To avoid another energy crisis in the future, several Latin American and the Caribbean countries started, at aboutthe beginning of the 1990s, an energy reform with the purpose of:
a) Improving further the energy balance in each country;
b) Reducing the use of fossil fuels for electricity generation;
c) Increasing the participation of renewable energy sources available in the region in the energy mix;
d) Adopting of new institutional and regulatory arrangements in order to reduce the role and intervention of the States in the energy sector;
e) Introducing competition and price deregulation, wherever feasible;
f) Promoting the participation of the private capital in the energy sector;
g) Expanding on-going nuclear power programs for electricity generation in a limited group of countries, in order to reduce the CO2 emissions to the atmosphere;
h) Diminishing the cost of the electricity production using the most cost effective and efficiency energy sources...............................

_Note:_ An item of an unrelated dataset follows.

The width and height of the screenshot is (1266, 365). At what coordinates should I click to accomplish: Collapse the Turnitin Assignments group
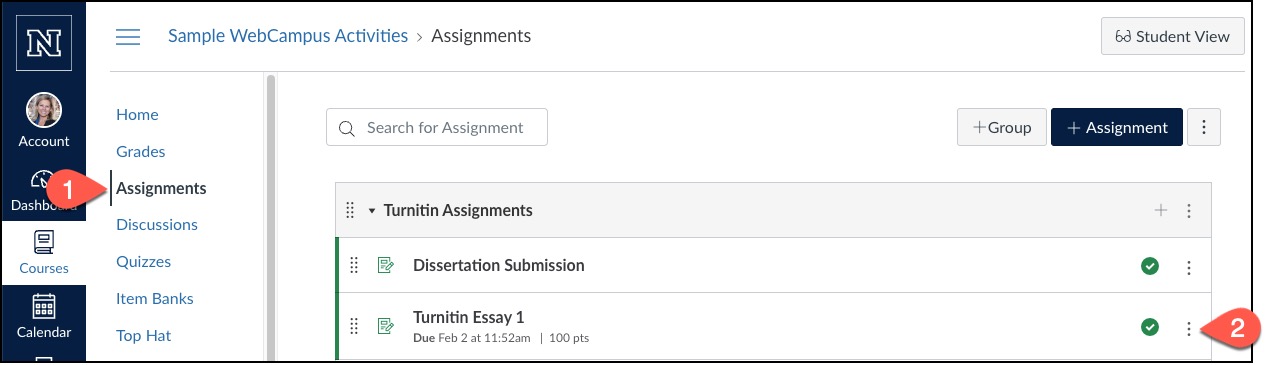tap(372, 211)
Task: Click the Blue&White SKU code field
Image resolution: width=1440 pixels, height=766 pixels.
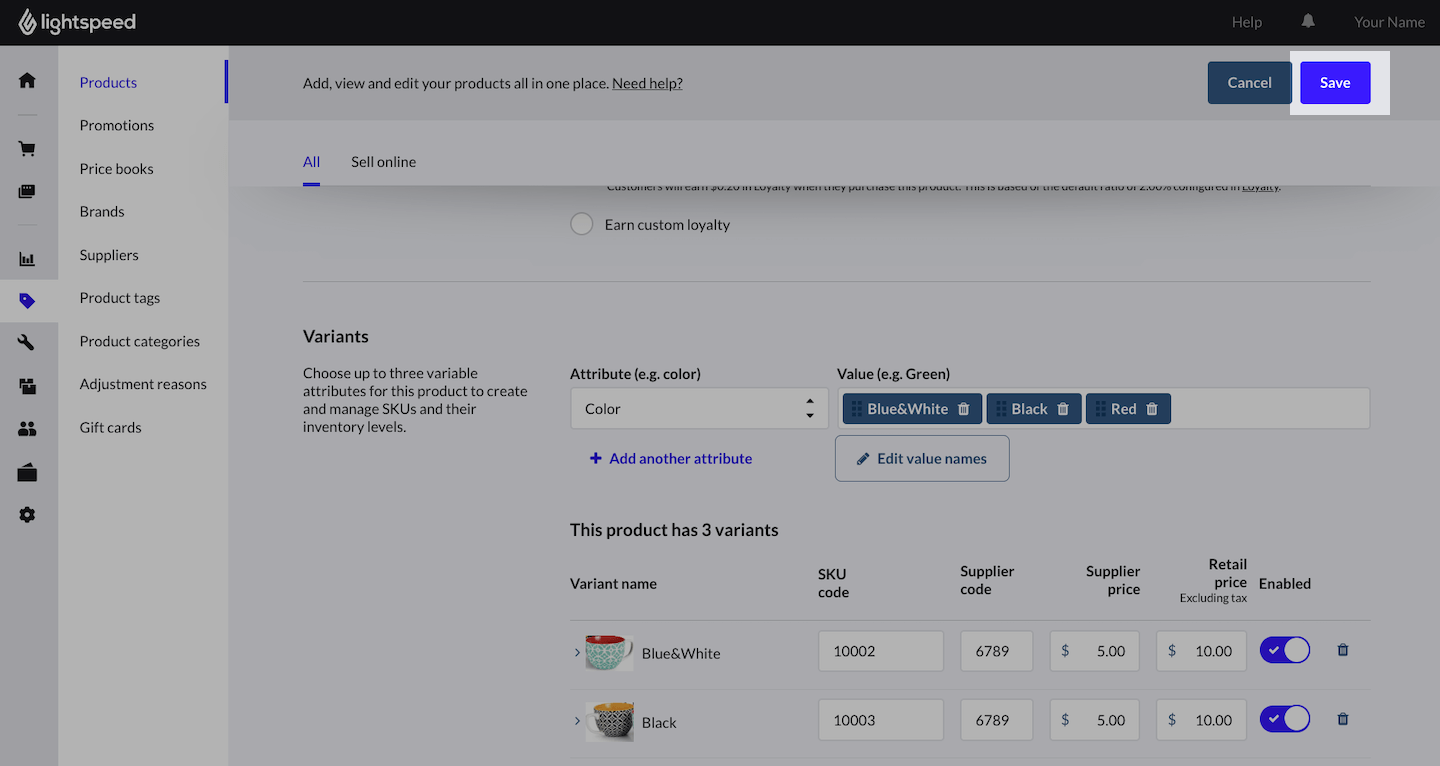Action: tap(880, 651)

Thanks Jorge. It sounds so logical, but you know that there is always a contention of interests. What seems logical (free markets) to one person is ideology to another. In this case, we are talking about an entire generation of guerrillas turned politician who were inspired by the Cuban Revolution. The Sandinistas and FMLN gave lives for decades to fight US imperialism and were inspired by the idea of socialism (or at least mixed markets). The Chilean example was certainly not a clear choice either, after all the country was still run by military dictator Augusto Pinochet. While the Chilean economy was doing pretty well in macroeconomic terms, its energy system, as you know, still has major issues in terms of dependency on imports and questions about sustainability. To go even deeper, one can point to the example of Costa Rica, where the system was never privatised, and yet is one of the best run in the region. And in every country, the state still retains at least partial ownership, so one can not speak of these reforms as fully embracing free markets and private investment. So, I don't think the reforms you outline above are as clear as you suggest; there were choices that had to be made. Those choices were done in the context of very contentious elections, from Chamorro to Zelaya most recently in Honduras. That is what I am referring to in terms of the lack of discussion of politics (vs policies; or the why vs. the what). I can't find anyone who talks about this. If you say the logic of energy shortage forces states to embrace foreign investment, that could have happened at any time during the long history of energy dependency in Central America.